The yeast Saccharomyces cerevisiae has been recognized as an especially favorable microorganism for practical applications of genetic engineering technology. The yeast cells, when transformed with a suitable gene-containing vector, can be made to efficiently synthesize the nucleic acid and protein products of the gene. However, a major limitation of this technology is the fact that the products synthesized by the yeast cells are not secreted into the medium. Therefore, the cells must be disrupted and the products separated from all of the cellular components. To avoid such a difficult and expensive separation, it has been proposed that the gene product in some way be coupled to a yeast polypeptide sequence that is normally secreted by the cell.

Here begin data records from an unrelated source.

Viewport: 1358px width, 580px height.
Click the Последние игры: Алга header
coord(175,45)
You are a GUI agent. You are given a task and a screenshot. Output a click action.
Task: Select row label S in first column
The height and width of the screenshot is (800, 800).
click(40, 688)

S. cerevisiae cells are known to secrete into the culture medium several proteins which are associated with the mating function of .alpha.-mating type (MAT.alpha.) and a-mating type (MATa) cells. Both of these phenotypes are mating, nonsporulating cells. MAT.alpha. cells product the peptide .alpha.-factor, which is secreted into the culture medium. MATa cells produce two secreted polypeptide products, a-factor and Barrier.

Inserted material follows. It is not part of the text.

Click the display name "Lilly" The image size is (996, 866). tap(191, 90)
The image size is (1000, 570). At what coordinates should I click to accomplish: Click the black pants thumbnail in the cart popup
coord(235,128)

It has been postulated that the structural genes for one or more of the above yeast mating substances might be utilized as part of a fused gene producing a chimeric protein. This chimera would include the sequences that facilitate the processing and secretion of the desired protein product into the culture medium. The .alpha.-factor gene, which has been cloned, analyzed, and sequenced (Kurjan and Herskowitz ref.), has been proposed for this application.
Prior to the experimental work leading to the present invention the specific DNA sequence that codes for the Barrier protein was not known. The existence of the BAR1 gene had been deduced from genetic evidence, but such gene had not been isolated from the yeast genome.
Tests for determining the amount of .alpha.-factor activity and/or Barrier activity produced by yeast cells have been developed. The assays are based on the general principle that .alpha.-factor reversibly inhibits the vegetative growth of a-cells, and that Barrier activity reverses the .alpha.-factor inhibition, thereby permitting the a-cells to resume growth. Mutant strains of a-cells are available that do not secrete Barrier and are therefore abnormally sensitive to .alpha.-factor inhibition. These strains, which carry the bar1 mutation (also known as the sstl mutation), are particularly useful for these tests, and were utilized in the cloning of the BAR1 gene to be described. See, for example Duntze, MacKay and Manney (1970), MacKay and Manney (1974a,b), Manney, Jackson and Meade (1983); Manney (1983); Chan and Otte (1981), and Sprague et al. (1981).